* INSTRUCTION
Write out the data below as a numbered list, leaving out blank lines, beginning at the line containing "Click the previous page chevron" and stopping after the line containing "Action: [x=796, y=75]".

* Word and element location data
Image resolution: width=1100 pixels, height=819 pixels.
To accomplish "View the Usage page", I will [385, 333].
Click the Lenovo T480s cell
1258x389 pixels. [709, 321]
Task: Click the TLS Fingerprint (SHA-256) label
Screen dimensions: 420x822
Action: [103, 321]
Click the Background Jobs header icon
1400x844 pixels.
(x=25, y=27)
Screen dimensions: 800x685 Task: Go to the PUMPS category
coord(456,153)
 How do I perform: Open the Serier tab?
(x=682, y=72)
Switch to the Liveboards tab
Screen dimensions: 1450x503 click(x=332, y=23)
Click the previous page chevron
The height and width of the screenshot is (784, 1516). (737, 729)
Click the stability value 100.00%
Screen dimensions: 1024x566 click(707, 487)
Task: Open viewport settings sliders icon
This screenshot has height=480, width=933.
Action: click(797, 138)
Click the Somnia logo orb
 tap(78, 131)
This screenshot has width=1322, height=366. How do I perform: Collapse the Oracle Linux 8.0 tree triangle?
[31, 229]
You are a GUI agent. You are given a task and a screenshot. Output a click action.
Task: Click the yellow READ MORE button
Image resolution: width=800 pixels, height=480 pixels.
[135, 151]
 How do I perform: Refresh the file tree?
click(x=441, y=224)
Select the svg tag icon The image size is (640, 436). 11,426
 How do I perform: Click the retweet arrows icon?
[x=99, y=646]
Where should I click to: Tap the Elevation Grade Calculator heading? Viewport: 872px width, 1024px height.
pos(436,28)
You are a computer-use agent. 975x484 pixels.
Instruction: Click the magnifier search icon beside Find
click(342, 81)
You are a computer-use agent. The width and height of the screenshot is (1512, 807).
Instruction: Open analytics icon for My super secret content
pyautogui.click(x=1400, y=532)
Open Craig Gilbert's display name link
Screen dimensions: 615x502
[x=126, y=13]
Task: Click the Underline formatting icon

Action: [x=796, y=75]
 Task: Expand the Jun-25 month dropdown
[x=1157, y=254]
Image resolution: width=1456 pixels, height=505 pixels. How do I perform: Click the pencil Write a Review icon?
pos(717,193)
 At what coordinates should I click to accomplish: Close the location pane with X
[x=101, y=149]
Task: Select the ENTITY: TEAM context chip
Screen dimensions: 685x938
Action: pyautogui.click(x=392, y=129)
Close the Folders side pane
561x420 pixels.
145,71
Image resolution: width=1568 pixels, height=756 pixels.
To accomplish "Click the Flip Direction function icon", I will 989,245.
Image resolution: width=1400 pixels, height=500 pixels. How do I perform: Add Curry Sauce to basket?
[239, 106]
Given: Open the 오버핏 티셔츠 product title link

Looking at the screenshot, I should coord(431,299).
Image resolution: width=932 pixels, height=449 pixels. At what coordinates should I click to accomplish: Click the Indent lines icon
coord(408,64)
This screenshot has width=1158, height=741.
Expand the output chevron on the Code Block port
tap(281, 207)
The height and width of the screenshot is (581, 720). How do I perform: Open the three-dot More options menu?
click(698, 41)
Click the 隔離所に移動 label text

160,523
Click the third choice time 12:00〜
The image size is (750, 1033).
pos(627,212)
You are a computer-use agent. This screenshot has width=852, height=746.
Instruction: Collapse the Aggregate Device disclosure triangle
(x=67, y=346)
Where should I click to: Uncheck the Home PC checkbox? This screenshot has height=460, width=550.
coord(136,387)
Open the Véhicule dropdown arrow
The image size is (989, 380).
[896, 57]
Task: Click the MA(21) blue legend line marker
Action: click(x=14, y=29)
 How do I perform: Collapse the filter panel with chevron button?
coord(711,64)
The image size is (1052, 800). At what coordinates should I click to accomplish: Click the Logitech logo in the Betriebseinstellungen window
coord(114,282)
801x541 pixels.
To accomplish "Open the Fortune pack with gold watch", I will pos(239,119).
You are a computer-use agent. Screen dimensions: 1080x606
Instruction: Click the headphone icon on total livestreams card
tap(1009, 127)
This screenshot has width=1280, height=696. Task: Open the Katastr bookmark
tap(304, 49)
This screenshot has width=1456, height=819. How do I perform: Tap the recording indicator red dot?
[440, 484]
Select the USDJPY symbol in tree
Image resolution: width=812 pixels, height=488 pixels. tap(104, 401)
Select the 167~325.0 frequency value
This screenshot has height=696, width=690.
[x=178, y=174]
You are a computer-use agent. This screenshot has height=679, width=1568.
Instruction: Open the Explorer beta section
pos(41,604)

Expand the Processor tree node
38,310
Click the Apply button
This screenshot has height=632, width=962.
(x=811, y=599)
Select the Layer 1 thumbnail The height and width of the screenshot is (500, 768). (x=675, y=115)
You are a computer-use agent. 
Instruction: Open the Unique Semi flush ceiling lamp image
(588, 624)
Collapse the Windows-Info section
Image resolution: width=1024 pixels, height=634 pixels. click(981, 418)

* TASK ANSWER
1. Click the previous page chevron
2. The height and width of the screenshot is (784, 1516). (737, 729)
3. Click the stability value 100.00%
4. Screen dimensions: 1024x566 click(707, 487)
5. Task: Open viewport settings sliders icon
6. This screenshot has height=480, width=933.
7. Action: click(797, 138)
8. Click the Somnia logo orb
9.  tap(78, 131)
10. This screenshot has width=1322, height=366. How do I perform: Collapse the Oracle Linux 8.0 tree triangle?
11. [31, 229]
12. You are a GUI agent. You are given a task and a screenshot. Output a click action.
13. Task: Click the yellow READ MORE button
14. Image resolution: width=800 pixels, height=480 pixels.
15. [135, 151]
16.  How do I perform: Refresh the file tree?
17. click(x=441, y=224)
18. Select the svg tag icon The image size is (640, 436). 11,426
19.  How do I perform: Click the retweet arrows icon?
20. [x=99, y=646]
21. Where should I click to: Tap the Elevation Grade Calculator heading? Viewport: 872px width, 1024px height.
22. pos(436,28)
23. You are a computer-use agent. 975x484 pixels.
24. Instruction: Click the magnifier search icon beside Find
25. click(342, 81)
26. You are a computer-use agent. The width and height of the screenshot is (1512, 807).
27. Instruction: Open analytics icon for My super secret content
28. pyautogui.click(x=1400, y=532)
29. Open Craig Gilbert's display name link
30. Screen dimensions: 615x502
31. [x=126, y=13]
32. Task: Click the Underline formatting icon
33. Action: [x=796, y=75]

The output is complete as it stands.